En la noticia publicada en Nature se comenta que algunos de los desafíos de este tipo de experimentos son de carácter ético ya que a la gente le inquieta que la fabricación de híbridos de roedores y humanos pueda dañar a los animales o bien crear animales con cerebros similares a los humanos. Aunque un informe sobre un panel organizado por las Academias Nacionales de Ciencias, Ingeniería y Medicina concluye que los organoides del cerebro humano aún son muy primitivos para volverse conscientes o alcanzar una inteligencia similar a la humana, y Pasca asegura que los trasplantes de organoides no causaron problemas a las ratas ni, al parecer, cambiaron significativamente el comportamiento de los animales, Arlotta, miembro del panel de las Academias Nacionales, comenta que podrían aparecer problemas a medida que avanza la ciencia. “No podemos discutirlo una vez y dejarlo así”, expresa. De todos modos su argumento es de tipo utilitarista ya que sostiene que las inquietudes sobre estos trasplantes de organoides humanos en animales deben sopesarse frente a las necesidades de las personas con trastornos neurológicos y siquiátricos. Estos experimentos podrían darnos a conocer los mecanismos que subyacen en estas patologías y los investigadores tendrían la posibilidad de ensayar terapias nuevas. “creo que tenemos la responsabilidad como sociedad de hacer todo lo que podamos”, comenta Arlotta.

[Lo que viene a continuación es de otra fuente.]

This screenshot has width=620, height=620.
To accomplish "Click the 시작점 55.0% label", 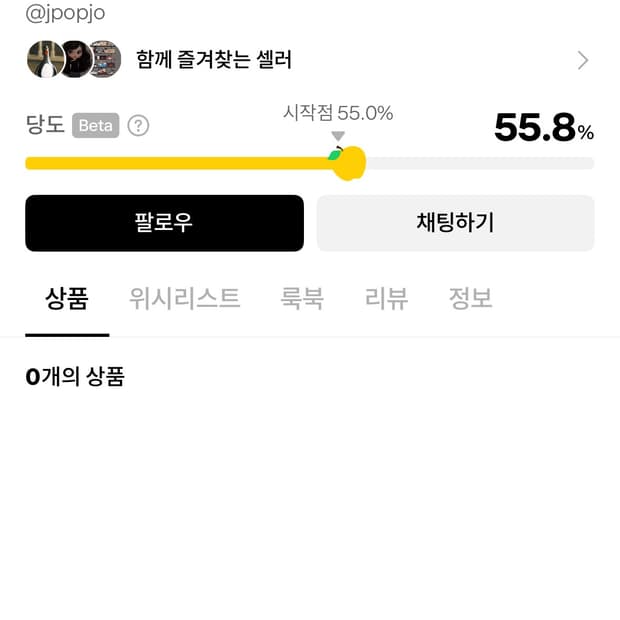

En realidad, no se trata solo de considerar el beneficio de los pacientes, sino que debemos partir de la base de qué tipo de acción estamos realizando. Desde luego, como señala el observatorio de bioética de la Universidad Católica de Valencia, la producción de quimeras humano-animal conlleva dificultades éticas que se relacionan con el grado de colonización alcanzado por la quimera. En abril del pasado año, la Academia Nacional de Ciencias, Ingeniería y Medicina norteamericana, emitió un informe sobre los embriones quiméricos mono-humano en el que se afirma que las células humanas trasplantadas al embrión animal podrían introducirse en su cerebro y alterar su capacidad mental. Por otro lado, en una publicación sobre quimeras humano-animal, se asevera que “las experiencias que combinan elementos humanos y no humanos, determinan que las células utilizadas pueden afectar al cerebro y a la capacidad reproductiva, o sea a aquellos órganos que inciden particularmente en la identidad de la especie y en la unidad humana”, y ponen de relieve “el grave peligro de la producción de híbridos humano-animales, pues (…) nos encontramos ante un monstruo en el sentido más amplio de la palabra, lo que es algo injusto de realizar”.
En definitiva, el fin nunca justifica los medios. La dignidad de la persona humana es algo inherente a su naturaleza que no podemos dejar de lado, por lo que experimentos de este tipo no se condicen con la ética. No todo lo que es posible hacer es concorde con el propio ser del hombre.